This arguments here for how that is impossible, are absolutely comical.
and i don't understand why this is so hard for you to grasp, while you can do that, and a lot of people do, its not always an option.
this has zero to do with dictating your own fun. hell if anything, toning down your play, or bumping it up, would have more to do with dictating someone elses fun. we're going to show up to an event and play what we feel is fun and it sucks to have that experience mitigated and diminished because johnny-no-cards wants to play wurm tribal, or the guy who hates counterspells throws a fit the minute a blue card hits play but this also works the other way by being thrown into a pod with the one dude in town who owns a timetwister.

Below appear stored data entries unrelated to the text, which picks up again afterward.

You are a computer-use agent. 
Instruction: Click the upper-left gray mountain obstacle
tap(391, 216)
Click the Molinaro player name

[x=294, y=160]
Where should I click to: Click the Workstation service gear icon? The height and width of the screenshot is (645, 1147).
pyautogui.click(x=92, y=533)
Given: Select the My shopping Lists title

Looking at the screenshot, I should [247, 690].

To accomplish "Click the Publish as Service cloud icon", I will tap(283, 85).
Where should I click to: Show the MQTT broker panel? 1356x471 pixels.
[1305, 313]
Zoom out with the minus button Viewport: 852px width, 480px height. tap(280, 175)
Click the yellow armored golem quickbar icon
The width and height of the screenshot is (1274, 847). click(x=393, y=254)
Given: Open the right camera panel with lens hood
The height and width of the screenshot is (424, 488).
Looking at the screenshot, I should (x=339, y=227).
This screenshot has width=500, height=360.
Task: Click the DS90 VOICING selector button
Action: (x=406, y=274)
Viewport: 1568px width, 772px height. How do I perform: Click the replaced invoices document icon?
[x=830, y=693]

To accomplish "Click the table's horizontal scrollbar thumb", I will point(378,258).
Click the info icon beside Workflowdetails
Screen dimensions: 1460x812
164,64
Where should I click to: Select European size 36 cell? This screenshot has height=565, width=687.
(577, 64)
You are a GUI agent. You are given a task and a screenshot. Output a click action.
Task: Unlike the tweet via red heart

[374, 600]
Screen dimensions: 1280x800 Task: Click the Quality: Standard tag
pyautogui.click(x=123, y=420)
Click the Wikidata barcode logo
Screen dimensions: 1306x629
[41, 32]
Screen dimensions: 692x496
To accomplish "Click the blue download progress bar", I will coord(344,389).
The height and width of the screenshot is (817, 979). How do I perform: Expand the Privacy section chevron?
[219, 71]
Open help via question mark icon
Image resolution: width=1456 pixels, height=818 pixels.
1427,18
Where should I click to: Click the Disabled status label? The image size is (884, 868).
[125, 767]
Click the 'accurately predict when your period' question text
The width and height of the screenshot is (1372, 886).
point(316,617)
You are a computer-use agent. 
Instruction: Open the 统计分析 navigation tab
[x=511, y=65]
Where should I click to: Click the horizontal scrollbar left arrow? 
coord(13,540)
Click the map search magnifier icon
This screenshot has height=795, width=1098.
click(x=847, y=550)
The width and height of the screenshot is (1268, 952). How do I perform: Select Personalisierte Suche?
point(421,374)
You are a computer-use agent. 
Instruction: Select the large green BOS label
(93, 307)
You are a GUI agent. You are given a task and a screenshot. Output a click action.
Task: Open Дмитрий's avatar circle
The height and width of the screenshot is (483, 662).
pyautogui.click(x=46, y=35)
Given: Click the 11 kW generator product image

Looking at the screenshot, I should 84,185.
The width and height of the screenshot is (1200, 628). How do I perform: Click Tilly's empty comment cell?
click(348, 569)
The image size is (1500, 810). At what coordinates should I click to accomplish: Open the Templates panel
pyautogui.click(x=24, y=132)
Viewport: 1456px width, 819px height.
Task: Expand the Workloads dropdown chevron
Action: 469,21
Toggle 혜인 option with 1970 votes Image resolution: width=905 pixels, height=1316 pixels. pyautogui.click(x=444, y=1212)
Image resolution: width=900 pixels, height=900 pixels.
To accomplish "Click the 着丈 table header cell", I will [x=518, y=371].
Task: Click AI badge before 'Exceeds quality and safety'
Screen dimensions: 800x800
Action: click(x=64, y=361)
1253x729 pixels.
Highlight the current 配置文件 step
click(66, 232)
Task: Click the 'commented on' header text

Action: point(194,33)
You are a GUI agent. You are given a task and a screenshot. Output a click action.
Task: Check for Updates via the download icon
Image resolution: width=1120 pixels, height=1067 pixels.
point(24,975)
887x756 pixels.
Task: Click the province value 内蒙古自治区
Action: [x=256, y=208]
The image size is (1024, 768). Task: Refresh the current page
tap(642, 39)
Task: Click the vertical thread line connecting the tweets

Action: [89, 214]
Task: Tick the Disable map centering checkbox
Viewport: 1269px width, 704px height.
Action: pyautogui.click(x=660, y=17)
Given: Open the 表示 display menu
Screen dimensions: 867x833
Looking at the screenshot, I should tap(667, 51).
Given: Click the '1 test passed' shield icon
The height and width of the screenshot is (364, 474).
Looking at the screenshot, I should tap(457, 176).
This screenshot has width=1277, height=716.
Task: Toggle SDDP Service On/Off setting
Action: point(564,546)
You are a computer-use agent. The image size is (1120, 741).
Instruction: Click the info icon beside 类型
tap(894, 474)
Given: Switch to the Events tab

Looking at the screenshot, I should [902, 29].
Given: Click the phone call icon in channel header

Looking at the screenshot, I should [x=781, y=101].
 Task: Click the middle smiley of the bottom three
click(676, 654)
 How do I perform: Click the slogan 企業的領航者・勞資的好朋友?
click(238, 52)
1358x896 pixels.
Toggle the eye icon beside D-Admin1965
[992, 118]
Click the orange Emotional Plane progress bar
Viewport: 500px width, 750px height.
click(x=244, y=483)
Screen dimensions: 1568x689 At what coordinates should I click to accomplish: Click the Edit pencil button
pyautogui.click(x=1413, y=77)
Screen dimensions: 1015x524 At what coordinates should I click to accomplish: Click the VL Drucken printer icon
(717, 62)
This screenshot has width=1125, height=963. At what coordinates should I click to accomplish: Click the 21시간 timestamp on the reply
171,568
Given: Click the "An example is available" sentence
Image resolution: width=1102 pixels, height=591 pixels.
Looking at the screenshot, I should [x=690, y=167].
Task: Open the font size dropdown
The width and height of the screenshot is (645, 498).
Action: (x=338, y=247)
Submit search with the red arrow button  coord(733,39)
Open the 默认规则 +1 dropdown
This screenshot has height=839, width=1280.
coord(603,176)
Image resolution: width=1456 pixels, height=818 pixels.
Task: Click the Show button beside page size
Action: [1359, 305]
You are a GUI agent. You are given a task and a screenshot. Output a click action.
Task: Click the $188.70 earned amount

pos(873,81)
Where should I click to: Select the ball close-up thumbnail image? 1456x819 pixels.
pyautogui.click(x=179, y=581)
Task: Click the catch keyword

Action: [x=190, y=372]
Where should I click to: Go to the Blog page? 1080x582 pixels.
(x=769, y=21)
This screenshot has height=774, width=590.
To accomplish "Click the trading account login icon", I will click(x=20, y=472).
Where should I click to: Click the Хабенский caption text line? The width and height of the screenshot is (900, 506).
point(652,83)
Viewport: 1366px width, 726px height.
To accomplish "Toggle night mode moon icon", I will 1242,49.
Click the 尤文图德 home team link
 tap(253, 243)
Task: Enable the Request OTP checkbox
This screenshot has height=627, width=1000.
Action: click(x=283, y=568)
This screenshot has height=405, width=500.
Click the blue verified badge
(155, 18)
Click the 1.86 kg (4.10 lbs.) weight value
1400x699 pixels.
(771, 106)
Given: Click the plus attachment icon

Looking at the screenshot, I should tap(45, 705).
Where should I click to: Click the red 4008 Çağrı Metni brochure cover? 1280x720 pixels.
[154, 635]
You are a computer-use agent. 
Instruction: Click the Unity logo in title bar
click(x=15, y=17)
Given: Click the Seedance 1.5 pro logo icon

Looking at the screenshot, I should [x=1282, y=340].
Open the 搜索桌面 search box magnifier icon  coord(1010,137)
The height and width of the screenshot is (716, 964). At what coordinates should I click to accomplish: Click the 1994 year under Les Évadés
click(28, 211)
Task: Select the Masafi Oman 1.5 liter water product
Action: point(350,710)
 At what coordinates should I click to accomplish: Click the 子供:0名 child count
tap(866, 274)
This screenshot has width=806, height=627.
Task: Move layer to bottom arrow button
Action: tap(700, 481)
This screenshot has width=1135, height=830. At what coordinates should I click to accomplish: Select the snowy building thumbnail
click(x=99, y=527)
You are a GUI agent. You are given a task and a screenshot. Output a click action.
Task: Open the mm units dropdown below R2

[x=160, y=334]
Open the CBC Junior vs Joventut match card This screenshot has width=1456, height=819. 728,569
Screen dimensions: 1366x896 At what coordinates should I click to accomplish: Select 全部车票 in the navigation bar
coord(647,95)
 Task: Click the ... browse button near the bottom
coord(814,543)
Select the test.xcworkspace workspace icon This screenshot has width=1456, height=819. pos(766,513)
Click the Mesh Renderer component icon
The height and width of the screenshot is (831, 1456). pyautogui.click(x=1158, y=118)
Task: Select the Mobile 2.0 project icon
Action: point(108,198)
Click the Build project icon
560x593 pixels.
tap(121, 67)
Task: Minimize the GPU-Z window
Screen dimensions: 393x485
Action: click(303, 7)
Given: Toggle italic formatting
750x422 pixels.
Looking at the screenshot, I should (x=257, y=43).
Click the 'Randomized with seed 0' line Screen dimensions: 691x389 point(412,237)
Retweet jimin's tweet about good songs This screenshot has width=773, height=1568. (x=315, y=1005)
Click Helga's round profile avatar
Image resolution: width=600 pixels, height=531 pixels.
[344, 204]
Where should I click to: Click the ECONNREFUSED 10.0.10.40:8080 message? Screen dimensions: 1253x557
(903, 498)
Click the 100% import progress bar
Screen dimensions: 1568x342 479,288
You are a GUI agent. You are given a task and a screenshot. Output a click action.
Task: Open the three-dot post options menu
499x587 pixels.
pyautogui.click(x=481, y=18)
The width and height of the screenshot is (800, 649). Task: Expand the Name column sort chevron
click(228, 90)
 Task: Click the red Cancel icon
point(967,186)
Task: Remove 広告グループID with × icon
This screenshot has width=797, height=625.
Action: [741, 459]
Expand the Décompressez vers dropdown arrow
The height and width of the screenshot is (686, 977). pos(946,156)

if i build something new, i want to play it. i don't want to carry around 12 different decks ranging from garbage beeble tribal tier to tier 0 just to try to match the other people in the pod i'm forced to play in that night, and then hope that the other players also did that, and that we can all discuss it.
regarding setting up your own groups/times: a lot of us might be free on thursday for edh, and not on any other night of the week. so the shop has an event. we want to support the shop and its the easiest place to meet/utilize the space because its central to everyone. now if someone else shows up, wtf are they expected to do? sit and watch? make their own group with the no one else that's there? sometimes you also want to interact with new people, see fresh takes on edh, try something different. attendance to these events would logically show that there are more than a few other people of a like mind when it comes to their edh environment because if they felt they could get that select group of people together outside of the structured event... well they would be doing that.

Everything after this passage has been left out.